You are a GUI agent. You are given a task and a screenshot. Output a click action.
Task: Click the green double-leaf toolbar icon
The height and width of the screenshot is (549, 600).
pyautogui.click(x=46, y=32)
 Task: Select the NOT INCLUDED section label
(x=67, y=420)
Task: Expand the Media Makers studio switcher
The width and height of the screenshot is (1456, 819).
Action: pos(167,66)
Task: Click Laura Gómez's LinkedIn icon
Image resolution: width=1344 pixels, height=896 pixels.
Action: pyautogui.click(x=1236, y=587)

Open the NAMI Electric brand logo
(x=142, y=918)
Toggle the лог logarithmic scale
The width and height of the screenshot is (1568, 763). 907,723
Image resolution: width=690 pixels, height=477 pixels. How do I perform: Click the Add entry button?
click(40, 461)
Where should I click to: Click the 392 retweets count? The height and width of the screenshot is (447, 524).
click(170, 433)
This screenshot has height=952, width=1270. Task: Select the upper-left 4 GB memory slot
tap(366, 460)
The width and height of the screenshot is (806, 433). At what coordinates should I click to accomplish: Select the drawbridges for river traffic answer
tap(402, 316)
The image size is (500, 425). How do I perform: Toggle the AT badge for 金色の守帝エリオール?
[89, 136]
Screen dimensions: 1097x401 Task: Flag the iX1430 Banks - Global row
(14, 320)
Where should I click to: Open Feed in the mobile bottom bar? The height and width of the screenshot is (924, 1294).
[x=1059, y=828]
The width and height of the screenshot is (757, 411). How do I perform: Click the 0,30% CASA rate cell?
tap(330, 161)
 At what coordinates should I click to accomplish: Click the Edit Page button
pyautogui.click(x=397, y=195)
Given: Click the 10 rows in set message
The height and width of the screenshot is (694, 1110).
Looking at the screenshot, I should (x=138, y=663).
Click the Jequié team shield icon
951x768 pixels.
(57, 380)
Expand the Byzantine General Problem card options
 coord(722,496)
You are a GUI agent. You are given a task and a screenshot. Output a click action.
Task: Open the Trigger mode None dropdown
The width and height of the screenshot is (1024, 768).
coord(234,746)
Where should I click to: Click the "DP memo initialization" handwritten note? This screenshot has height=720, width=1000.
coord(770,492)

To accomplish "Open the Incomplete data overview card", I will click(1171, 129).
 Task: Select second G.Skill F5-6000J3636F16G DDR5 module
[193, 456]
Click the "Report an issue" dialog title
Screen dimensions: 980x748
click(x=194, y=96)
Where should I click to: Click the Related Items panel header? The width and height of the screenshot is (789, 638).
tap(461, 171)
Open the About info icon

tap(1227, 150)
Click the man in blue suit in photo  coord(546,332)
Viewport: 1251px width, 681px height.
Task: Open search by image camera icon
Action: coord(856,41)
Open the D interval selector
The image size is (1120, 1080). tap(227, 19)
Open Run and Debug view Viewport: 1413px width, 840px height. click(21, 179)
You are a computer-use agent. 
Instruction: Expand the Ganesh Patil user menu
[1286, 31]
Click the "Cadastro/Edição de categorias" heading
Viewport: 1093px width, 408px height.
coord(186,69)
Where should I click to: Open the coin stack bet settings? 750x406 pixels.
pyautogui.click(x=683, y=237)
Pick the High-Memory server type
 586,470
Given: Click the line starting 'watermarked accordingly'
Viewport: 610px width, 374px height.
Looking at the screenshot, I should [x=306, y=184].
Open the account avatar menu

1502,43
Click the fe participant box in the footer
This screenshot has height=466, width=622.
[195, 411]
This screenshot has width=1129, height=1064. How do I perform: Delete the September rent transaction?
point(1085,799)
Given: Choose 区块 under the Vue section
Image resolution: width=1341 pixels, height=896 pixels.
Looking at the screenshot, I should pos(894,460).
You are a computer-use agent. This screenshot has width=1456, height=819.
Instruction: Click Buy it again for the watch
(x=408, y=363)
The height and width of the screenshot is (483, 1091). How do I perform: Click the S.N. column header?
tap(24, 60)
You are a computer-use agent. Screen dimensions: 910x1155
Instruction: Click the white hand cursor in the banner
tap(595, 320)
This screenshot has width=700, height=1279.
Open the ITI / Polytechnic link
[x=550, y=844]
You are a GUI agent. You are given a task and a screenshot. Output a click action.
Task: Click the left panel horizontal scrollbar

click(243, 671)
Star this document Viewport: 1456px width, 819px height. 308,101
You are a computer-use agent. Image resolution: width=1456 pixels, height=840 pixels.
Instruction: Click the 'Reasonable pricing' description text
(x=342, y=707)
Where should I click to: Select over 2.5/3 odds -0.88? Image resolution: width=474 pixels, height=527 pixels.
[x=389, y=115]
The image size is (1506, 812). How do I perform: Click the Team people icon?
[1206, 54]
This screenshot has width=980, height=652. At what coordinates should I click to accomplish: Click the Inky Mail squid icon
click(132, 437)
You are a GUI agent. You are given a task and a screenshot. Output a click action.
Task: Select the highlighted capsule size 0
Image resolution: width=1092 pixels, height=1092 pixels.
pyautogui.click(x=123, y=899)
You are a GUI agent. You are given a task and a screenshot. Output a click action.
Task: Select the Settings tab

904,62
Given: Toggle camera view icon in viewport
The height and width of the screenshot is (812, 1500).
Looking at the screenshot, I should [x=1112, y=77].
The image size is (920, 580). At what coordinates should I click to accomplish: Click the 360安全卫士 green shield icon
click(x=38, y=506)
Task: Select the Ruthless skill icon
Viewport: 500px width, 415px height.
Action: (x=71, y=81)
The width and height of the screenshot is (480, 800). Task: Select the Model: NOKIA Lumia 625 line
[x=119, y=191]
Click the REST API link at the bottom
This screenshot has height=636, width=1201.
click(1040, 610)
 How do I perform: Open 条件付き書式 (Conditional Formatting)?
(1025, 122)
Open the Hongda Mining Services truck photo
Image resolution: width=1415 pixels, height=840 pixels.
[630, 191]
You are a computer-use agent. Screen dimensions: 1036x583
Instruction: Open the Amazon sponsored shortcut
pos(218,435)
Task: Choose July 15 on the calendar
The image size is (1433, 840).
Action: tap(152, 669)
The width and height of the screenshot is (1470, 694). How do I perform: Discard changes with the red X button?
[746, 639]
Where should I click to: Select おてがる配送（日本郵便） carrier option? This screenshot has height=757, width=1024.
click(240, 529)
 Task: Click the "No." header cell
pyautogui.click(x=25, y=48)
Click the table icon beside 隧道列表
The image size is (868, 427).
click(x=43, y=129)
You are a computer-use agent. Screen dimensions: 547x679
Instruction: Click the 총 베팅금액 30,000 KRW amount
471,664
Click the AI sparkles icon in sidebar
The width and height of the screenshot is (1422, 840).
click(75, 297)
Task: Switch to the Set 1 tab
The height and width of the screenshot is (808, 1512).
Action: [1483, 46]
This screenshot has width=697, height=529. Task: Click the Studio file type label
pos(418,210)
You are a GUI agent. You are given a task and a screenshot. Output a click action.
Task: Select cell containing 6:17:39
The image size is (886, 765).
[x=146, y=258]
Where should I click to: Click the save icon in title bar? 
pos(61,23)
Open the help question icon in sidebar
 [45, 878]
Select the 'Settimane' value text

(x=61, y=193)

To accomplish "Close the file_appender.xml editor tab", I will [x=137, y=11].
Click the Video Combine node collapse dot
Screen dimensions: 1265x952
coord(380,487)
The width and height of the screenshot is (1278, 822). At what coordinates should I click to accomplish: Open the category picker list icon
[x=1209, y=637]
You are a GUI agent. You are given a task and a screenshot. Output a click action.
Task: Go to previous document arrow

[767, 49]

EXERCISE AIM.
Please copy out the records above, swapping every "GUI agent" for "desktop agent" and leaving everything else unchanged.

ANSWER TO THIS PROBLEM.
You are a desktop agent. You are given a task and a screenshot. Output a click action.
Task: Click the green double-leaf toolbar icon
The height and width of the screenshot is (549, 600).
pyautogui.click(x=46, y=32)
 Task: Select the NOT INCLUDED section label
(x=67, y=420)
Task: Expand the Media Makers studio switcher
The width and height of the screenshot is (1456, 819).
Action: pos(167,66)
Task: Click Laura Gómez's LinkedIn icon
Image resolution: width=1344 pixels, height=896 pixels.
Action: pyautogui.click(x=1236, y=587)

Open the NAMI Electric brand logo
(x=142, y=918)
Toggle the лог logarithmic scale
The width and height of the screenshot is (1568, 763). 907,723
Image resolution: width=690 pixels, height=477 pixels. How do I perform: Click the Add entry button?
click(40, 461)
Where should I click to: Click the 392 retweets count? The height and width of the screenshot is (447, 524).
click(170, 433)
This screenshot has height=952, width=1270. Task: Select the upper-left 4 GB memory slot
tap(366, 460)
The width and height of the screenshot is (806, 433). At what coordinates should I click to accomplish: Select the drawbridges for river traffic answer
tap(402, 316)
The image size is (500, 425). How do I perform: Toggle the AT badge for 金色の守帝エリオール?
[89, 136]
Screen dimensions: 1097x401 Task: Flag the iX1430 Banks - Global row
(14, 320)
Where should I click to: Open Feed in the mobile bottom bar? The height and width of the screenshot is (924, 1294).
[x=1059, y=828]
The width and height of the screenshot is (757, 411). How do I perform: Click the 0,30% CASA rate cell?
tap(330, 161)
 At what coordinates should I click to accomplish: Click the Edit Page button
pyautogui.click(x=397, y=195)
Given: Click the 10 rows in set message
The height and width of the screenshot is (694, 1110).
Looking at the screenshot, I should (x=138, y=663).
Click the Jequié team shield icon
951x768 pixels.
(57, 380)
Expand the Byzantine General Problem card options
 coord(722,496)
You are a desktop agent. You are given a task and a screenshot. Output a click action.
Task: Open the Trigger mode None dropdown
The width and height of the screenshot is (1024, 768).
coord(234,746)
Where should I click to: Click the "DP memo initialization" handwritten note? This screenshot has height=720, width=1000.
coord(770,492)

To accomplish "Open the Incomplete data overview card", I will click(1171, 129).
 Task: Select second G.Skill F5-6000J3636F16G DDR5 module
[193, 456]
Click the "Report an issue" dialog title
Screen dimensions: 980x748
click(x=194, y=96)
Where should I click to: Click the Related Items panel header? The width and height of the screenshot is (789, 638).
tap(461, 171)
Open the About info icon

tap(1227, 150)
Click the man in blue suit in photo  coord(546,332)
Viewport: 1251px width, 681px height.
Task: Open search by image camera icon
Action: coord(856,41)
Open the D interval selector
The image size is (1120, 1080). tap(227, 19)
Open Run and Debug view Viewport: 1413px width, 840px height. click(21, 179)
You are a computer-use agent. 
Instruction: Expand the Ganesh Patil user menu
[1286, 31]
Click the "Cadastro/Edição de categorias" heading
Viewport: 1093px width, 408px height.
coord(186,69)
Where should I click to: Open the coin stack bet settings? 750x406 pixels.
pyautogui.click(x=683, y=237)
Pick the High-Memory server type
 586,470
Given: Click the line starting 'watermarked accordingly'
Viewport: 610px width, 374px height.
Looking at the screenshot, I should [x=306, y=184].
Open the account avatar menu

1502,43
Click the fe participant box in the footer
This screenshot has height=466, width=622.
[195, 411]
This screenshot has width=1129, height=1064. How do I perform: Delete the September rent transaction?
point(1085,799)
Given: Choose 区块 under the Vue section
Image resolution: width=1341 pixels, height=896 pixels.
Looking at the screenshot, I should pos(894,460).
You are a computer-use agent. This screenshot has width=1456, height=819.
Instruction: Click Buy it again for the watch
(x=408, y=363)
The height and width of the screenshot is (483, 1091). How do I perform: Click the S.N. column header?
tap(24, 60)
You are a computer-use agent. Screen dimensions: 910x1155
Instruction: Click the white hand cursor in the banner
tap(595, 320)
This screenshot has width=700, height=1279.
Open the ITI / Polytechnic link
[x=550, y=844]
You are a desktop agent. You are given a task and a screenshot. Output a click action.
Task: Click the left panel horizontal scrollbar

click(243, 671)
Star this document Viewport: 1456px width, 819px height. 308,101
You are a computer-use agent. Image resolution: width=1456 pixels, height=840 pixels.
Instruction: Click the 'Reasonable pricing' description text
(x=342, y=707)
Where should I click to: Select over 2.5/3 odds -0.88? Image resolution: width=474 pixels, height=527 pixels.
[x=389, y=115]
The image size is (1506, 812). How do I perform: Click the Team people icon?
[1206, 54]
This screenshot has width=980, height=652. At what coordinates should I click to accomplish: Click the Inky Mail squid icon
click(132, 437)
You are a desktop agent. You are given a task and a screenshot. Output a click action.
Task: Select the highlighted capsule size 0
Image resolution: width=1092 pixels, height=1092 pixels.
pyautogui.click(x=123, y=899)
You are a desktop agent. You are given a task and a screenshot. Output a click action.
Task: Select the Settings tab

904,62
Given: Toggle camera view icon in viewport
The height and width of the screenshot is (812, 1500).
Looking at the screenshot, I should [x=1112, y=77].
The image size is (920, 580). At what coordinates should I click to accomplish: Click the 360安全卫士 green shield icon
click(x=38, y=506)
Task: Select the Ruthless skill icon
Viewport: 500px width, 415px height.
Action: (x=71, y=81)
The width and height of the screenshot is (480, 800). Task: Select the Model: NOKIA Lumia 625 line
[x=119, y=191]
Click the REST API link at the bottom
This screenshot has height=636, width=1201.
click(1040, 610)
 How do I perform: Open 条件付き書式 (Conditional Formatting)?
(1025, 122)
Open the Hongda Mining Services truck photo
Image resolution: width=1415 pixels, height=840 pixels.
[630, 191]
You are a computer-use agent. Screen dimensions: 1036x583
Instruction: Open the Amazon sponsored shortcut
pos(218,435)
Task: Choose July 15 on the calendar
The image size is (1433, 840).
Action: tap(152, 669)
The width and height of the screenshot is (1470, 694). How do I perform: Discard changes with the red X button?
[746, 639]
Where should I click to: Select おてがる配送（日本郵便） carrier option? This screenshot has height=757, width=1024.
click(240, 529)
 Task: Click the "No." header cell
pyautogui.click(x=25, y=48)
Click the table icon beside 隧道列表
The image size is (868, 427).
click(x=43, y=129)
You are a computer-use agent. Screen dimensions: 547x679
Instruction: Click the 총 베팅금액 30,000 KRW amount
471,664
Click the AI sparkles icon in sidebar
The width and height of the screenshot is (1422, 840).
click(75, 297)
Task: Switch to the Set 1 tab
The height and width of the screenshot is (808, 1512).
Action: [1483, 46]
This screenshot has width=697, height=529. Task: Click the Studio file type label
pos(418,210)
You are a desktop agent. You are given a task and a screenshot. Output a click action.
Task: Select cell containing 6:17:39
The image size is (886, 765).
[x=146, y=258]
Where should I click to: Click the save icon in title bar? 
pos(61,23)
Open the help question icon in sidebar
 [45, 878]
Select the 'Settimane' value text

(x=61, y=193)

To accomplish "Close the file_appender.xml editor tab", I will [x=137, y=11].
Click the Video Combine node collapse dot
Screen dimensions: 1265x952
coord(380,487)
The width and height of the screenshot is (1278, 822). At what coordinates should I click to accomplish: Open the category picker list icon
[x=1209, y=637]
You are a desktop agent. You are given a task and a screenshot. Output a click action.
Task: Go to previous document arrow

[767, 49]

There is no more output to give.